Manage your ACME Let's Encrypt certificates and share them between your Controllers
This project intends to allow TripleO to provision a Let's Encrypt certificate for the public Endpoints, and share it between your Controllers.
Let's Encrypt uses a bunch of validation, and none of them actually support a multi-server setup.
This validation has some limitation due to the DNS backend you can use for it. Not really a good solution in this case.
That one is the one we will use for Certodia. There are some difficulties we must overcome, like the load-balancing between multiple backends.
In order to do so, please set the following in your TripleO environment file:
parameter_defaults:
ControllerExtraConfig:
tripleo::haproxy::haproxy_socket_access_level: 'admin'
and ensure it's deployed and applied correctly. In order to check that, you can run the following command on your controllers:
[root@controller-prod-0 ~]# grep socket /etc/haproxy/haproxy.cfg
stats socket /var/lib/haproxy/stats mode 600 level admin
In order to use Let's Encrypt, you must have a fixed VIP for your public endpoint, and associate your DNS record for the Cloud Domain to it.
Please read more on the project page.

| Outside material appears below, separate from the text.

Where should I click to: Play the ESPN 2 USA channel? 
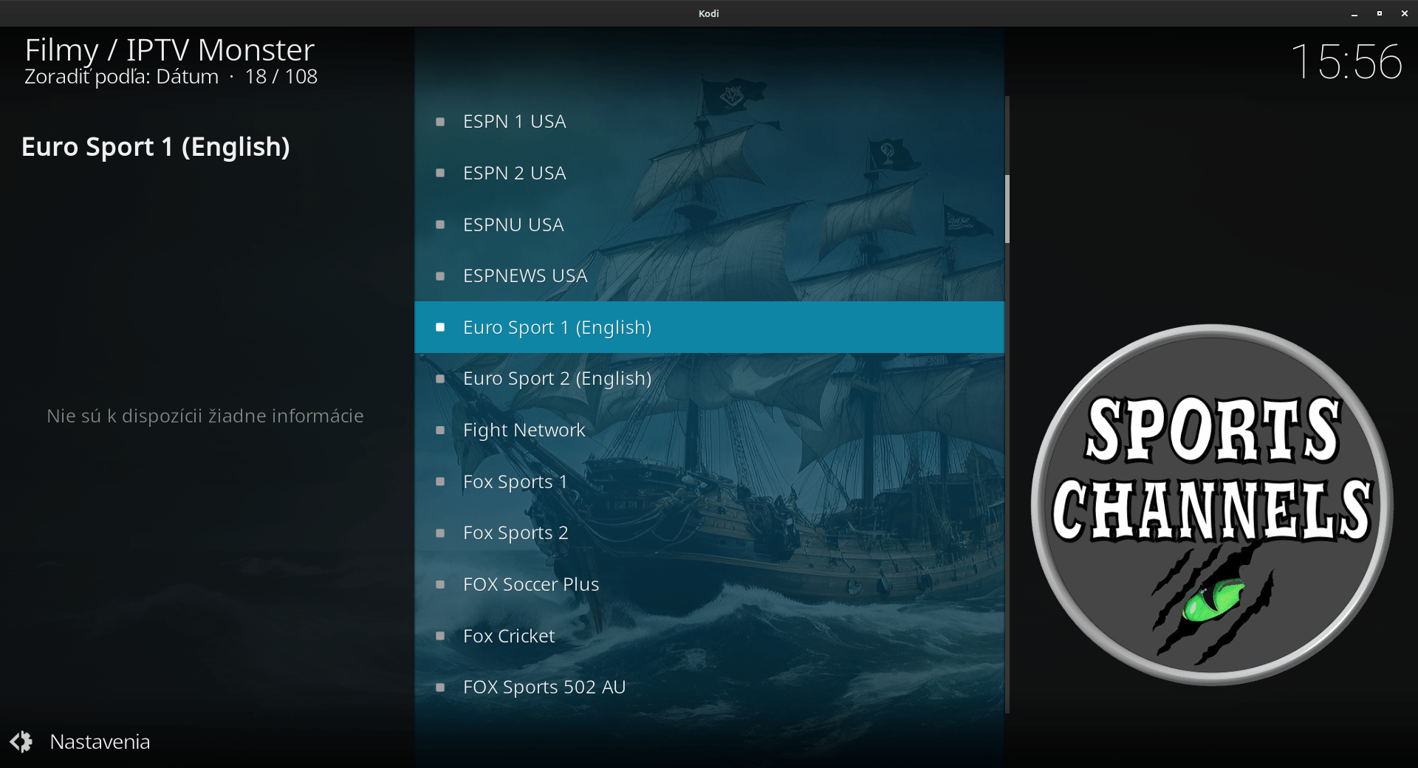point(514,173)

We advice you to run the latest stable release directly from the sources in order to make it work.
A configuration example is provided in "examples" directory.

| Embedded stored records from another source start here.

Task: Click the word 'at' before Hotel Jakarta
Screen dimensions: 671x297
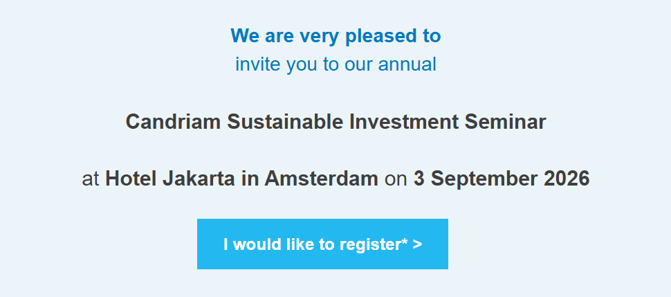Action: [x=91, y=179]
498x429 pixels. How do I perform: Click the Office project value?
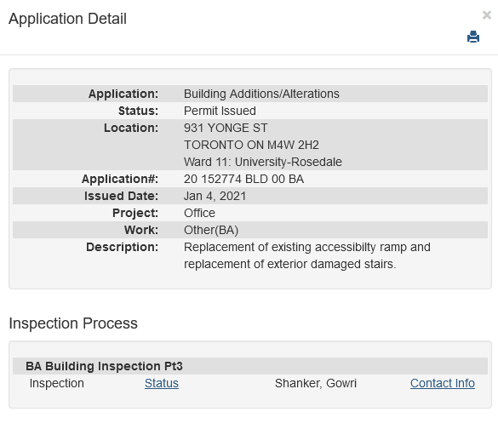click(199, 213)
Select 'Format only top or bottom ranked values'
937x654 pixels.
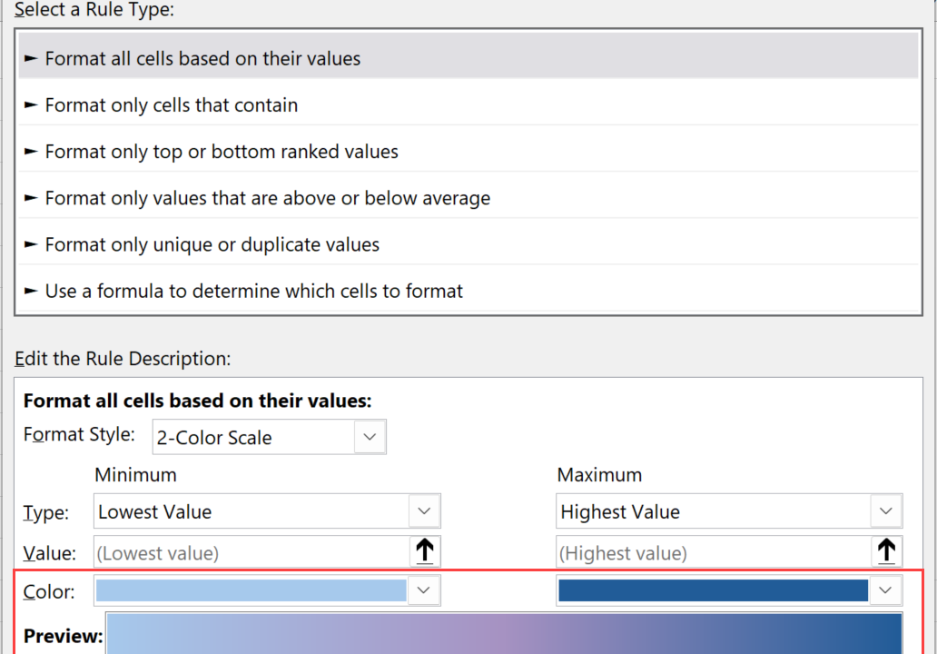(x=222, y=152)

Lately, FreeIPA has added a new service, Vault, based on Custodia. Thus, if you have a FreeIPA running in your infrastructure, you can use it as a backend in order to store the secrets you want to share.
Starting Pike, TripleO pushes container-based services - certodia supports that, of course, and provides a Dockerfile in order to build a container.
In order to ensure it's working, you'll need to share some volumes between containers, especially:
- HAProxy socket (in admin) (rw by certodia)
- HAProxy certificate directory (rw by certodia)
- Horizon httpd root directory (rw by certodia)
- Docker socket /var/run/docker.sock (rw by certodia)
For Baremetal (deprecated), nothing more than running the script with proper configuration is needed.
We will install certbot directly from EPEL, activating that repository and configuring it in order to allow only certbot and its dependencies to be installed from there. This will prevent possible issues with packages versions.
Certodia will need to resolve the CloudDomain record in order to check if the associated IP is attached to the current node. If so, it will consider it's running on the master.
As Let's Encrypt paths are known, it will check if there are already a keypair present or not.
It will also check whether certbot has already been initialized (useful when the VIP moves to another server after a certificate has already been issued).
If nothing is present, it will do a request. In order to ensure the validation request will be done on the current node, it will use HAproxy socket in order to deactivate all the other backends in the "horizon" listener.
It will reactivate those backends once the validation is over.
If there's already a keypair, it will run the renew command of certbot.
It will then check the remote container, either in Custodia or in FreeIPA Vault.
It will do some checksums tests in order to find out if the container is up-to-date or not. If there's a checksum mismatch, the content will be replaced upstream.
It will push the private key, related certificate and chain to the remote container.
This means we're not on the master, hence certbot has nothing to do - we will only rely on the remote container content.
It will check and fetch remote content - if there are nothing, for example while you deploy the stack for the first time, it will wait until something shows up in the remote container.
If there are already local keypair, it will compare, and replace the local content by the remote.
In any case, if there are local changes, it will reload HAproxy in order to activate the new certificates.